High availability is the capability of a system to operate continuously without failing for a set period of time, maintaining agreed-upon operational performance for an enterprise. High availability standards are critical in industries where lives are at risk, such as the medical and transportation industries.
The public-facing nature of this failure and its associated business impact shows how important testing and successful recovery verification is, according to Steve McDowell, senior analyst at Moor Insights & Strategy.
"These kinds of corruptions happen every day for applications," McDowell said. "It's too early to point fingers, [but] it surprises me they'd have corruption within backups."
Outage and 'ground stop'
Pilots must consult NOTAM before takeoff, according to FAA regulations. NOTAM began experiencing issues on the night of Tuesday, Jan. 10, eventually leading to a "ground stop" of all U.S. flights early Wednesday morning before service was restored around 9 a.m. EST.
On Jan. 11, the FAA stated the outage was due to "a damaged database file," but didn't offer specifics other than to say the administration is "working diligently to further pinpoint the causes of this issue and take all needed steps to prevent this kind of disruption from happening again."
Later that day, U.S. Secretary of Transportation Pete Buttigieg provided more information, explaining that issues arose between NOTAM's production and backup files for the databases, and echoed the FAA's promise to correct the issue going forward.
"When there is a problem with a government system, we're going to own it, we're going to find it, and we're going to fix it," he said during a press briefing.
Both the FAA and Buttigieg said at that time the issue did not appear to be due to a cyber attack, but they are working with the FBI to be sure. In its Jan. 19 statement, the FAA said it still has found no evidence of a cyber attack but that it "continues to investigate the circumstances surrounding the outage."
Buttigieg said the NOTAM outage will be a "data point" in upcoming congressional hearings as a need for additional funds to maintain the FAA's IT systems as well as a review of system policies.
"We need to understand if this reflects a systemic issue and what would be required so there isn't a single point of failure here," he said. "There need to be redundancies [and] layers and layers of protection here."
Despite calling NOTAM "many years old," Buttigieg said the system is standardized across the globe with other nations' systems.

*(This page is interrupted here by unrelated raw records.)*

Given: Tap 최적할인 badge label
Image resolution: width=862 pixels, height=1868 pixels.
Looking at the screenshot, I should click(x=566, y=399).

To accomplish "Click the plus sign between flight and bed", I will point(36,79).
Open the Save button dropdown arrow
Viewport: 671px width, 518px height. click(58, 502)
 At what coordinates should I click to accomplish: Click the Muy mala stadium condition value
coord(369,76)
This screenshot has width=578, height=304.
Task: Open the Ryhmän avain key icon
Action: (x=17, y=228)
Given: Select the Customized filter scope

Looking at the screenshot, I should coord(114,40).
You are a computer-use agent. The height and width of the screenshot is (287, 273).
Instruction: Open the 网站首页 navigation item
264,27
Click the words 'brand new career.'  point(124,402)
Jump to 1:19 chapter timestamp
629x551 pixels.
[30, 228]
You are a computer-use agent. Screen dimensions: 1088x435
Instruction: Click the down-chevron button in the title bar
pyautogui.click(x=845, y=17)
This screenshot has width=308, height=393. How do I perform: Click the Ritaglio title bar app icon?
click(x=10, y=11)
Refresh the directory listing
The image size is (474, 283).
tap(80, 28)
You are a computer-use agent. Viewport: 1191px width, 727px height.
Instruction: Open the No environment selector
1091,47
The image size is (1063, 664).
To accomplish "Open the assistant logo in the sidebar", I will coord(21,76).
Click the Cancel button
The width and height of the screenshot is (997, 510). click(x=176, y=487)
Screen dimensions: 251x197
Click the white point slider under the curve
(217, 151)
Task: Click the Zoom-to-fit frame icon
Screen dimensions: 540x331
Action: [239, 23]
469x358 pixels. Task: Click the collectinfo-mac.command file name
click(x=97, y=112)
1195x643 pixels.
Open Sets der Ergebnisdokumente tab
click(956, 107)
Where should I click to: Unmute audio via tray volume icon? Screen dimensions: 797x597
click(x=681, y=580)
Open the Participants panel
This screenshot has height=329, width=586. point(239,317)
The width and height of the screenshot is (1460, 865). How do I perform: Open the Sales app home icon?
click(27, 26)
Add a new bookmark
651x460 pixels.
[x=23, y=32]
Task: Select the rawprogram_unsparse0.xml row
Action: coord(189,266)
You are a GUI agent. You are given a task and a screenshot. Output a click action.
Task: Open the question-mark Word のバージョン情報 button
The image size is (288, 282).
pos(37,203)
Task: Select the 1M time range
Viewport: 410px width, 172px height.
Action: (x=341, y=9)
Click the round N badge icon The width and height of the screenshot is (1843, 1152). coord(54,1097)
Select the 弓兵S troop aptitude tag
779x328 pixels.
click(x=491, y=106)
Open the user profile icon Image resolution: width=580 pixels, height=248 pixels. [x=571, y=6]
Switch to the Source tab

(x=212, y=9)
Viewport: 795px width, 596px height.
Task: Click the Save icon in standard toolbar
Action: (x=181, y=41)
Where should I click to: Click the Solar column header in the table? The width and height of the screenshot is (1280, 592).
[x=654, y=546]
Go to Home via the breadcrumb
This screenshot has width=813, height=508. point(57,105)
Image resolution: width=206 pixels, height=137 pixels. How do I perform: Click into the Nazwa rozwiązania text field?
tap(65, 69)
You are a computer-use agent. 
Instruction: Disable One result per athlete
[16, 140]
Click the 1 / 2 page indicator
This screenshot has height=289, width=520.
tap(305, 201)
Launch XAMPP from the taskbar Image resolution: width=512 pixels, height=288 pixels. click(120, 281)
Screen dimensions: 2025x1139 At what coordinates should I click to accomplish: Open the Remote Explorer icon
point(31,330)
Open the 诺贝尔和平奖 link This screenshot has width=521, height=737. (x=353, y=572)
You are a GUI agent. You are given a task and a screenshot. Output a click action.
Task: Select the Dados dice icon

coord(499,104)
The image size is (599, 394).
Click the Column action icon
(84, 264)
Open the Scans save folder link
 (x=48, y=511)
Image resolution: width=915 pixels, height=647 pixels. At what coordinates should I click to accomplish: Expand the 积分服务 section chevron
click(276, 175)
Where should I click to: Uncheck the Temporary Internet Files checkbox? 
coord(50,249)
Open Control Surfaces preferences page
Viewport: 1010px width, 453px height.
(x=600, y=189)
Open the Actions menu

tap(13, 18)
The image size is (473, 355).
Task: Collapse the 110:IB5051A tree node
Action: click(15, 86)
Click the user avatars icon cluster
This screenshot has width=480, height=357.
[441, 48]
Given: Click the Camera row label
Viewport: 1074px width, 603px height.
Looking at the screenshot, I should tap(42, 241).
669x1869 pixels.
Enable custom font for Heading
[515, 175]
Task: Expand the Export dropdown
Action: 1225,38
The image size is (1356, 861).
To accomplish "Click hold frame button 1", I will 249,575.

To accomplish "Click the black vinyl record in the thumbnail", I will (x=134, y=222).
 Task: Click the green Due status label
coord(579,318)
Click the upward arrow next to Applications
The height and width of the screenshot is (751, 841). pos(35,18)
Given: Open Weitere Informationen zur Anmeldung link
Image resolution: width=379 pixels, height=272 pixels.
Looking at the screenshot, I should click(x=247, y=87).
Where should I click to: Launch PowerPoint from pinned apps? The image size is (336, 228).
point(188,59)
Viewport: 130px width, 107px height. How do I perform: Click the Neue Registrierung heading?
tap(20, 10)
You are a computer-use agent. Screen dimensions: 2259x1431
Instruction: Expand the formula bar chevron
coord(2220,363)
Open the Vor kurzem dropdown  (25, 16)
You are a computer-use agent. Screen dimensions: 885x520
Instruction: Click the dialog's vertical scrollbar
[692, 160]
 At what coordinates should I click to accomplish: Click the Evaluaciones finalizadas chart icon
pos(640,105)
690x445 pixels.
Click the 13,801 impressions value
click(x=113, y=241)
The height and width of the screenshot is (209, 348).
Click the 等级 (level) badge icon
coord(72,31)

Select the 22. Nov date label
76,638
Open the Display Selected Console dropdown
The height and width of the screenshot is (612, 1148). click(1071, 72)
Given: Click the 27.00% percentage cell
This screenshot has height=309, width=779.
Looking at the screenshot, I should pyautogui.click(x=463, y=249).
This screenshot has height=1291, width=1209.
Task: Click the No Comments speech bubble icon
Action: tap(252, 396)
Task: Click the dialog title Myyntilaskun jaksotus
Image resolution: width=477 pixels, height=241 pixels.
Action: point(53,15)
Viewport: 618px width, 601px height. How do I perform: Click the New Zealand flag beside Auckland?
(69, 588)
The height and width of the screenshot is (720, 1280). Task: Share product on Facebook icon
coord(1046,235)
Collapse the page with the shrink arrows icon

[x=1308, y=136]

The downtime of only a few hours indicated the FAA's technology team was able to rebuild under pressure, according to Christophe Bertrand, practice director at TechTarget's Enterprise Strategy Group.
"The [FAA] IT team had a lot of heat on them, but they recovered," Bertrand said. "They had to make a decision given the nature of the system, ... but they recovered pretty quickly, all things considered."
Earlier media reports indicated issues with backups, which likely led to an unforeseen slower recovery time and the need for a full reboot, according to Bertrand. Even if the classic trick of unplugging the system and plugging it back in is a worst-case scenario for the enterprise, testing recovery times is an important part of digital hygiene.
"They know what the RPO [recovery point objective] is on their database," he said. "They should be testing this on a regular basis."
Logical corruption of databases leading to issues is common, but enterprise IT teams can build in high availability clusters for database duplication and testing with 1-to-1 IT stack copies to test failure points, Bertrand said.
Officials investigating the downtime will likely need to look into high availability processes, how testing can occur without interrupting operations and how to verify backup integrity, he added.
"Once we understand what happened, it will be more evident if they were doing something wrong," Bertrand said. "It could be the nature of the problem is there was no other option."
Even if the FAA is following best practices, technological limitations due to outdated hardware could have also kept the administration from implementing modern standards and recovery times, McDowell said.
"What [the FAA] didn't say is if they recovered from a backup," he said. "This is an area where older architecture may not have these capabilities. We've morphed our [recovery] practices, but it doesn't seem like the FAA is there."
Tim McCarthy is a journalist living on the North Shore of Massachusetts. He covers cloud and data storage news.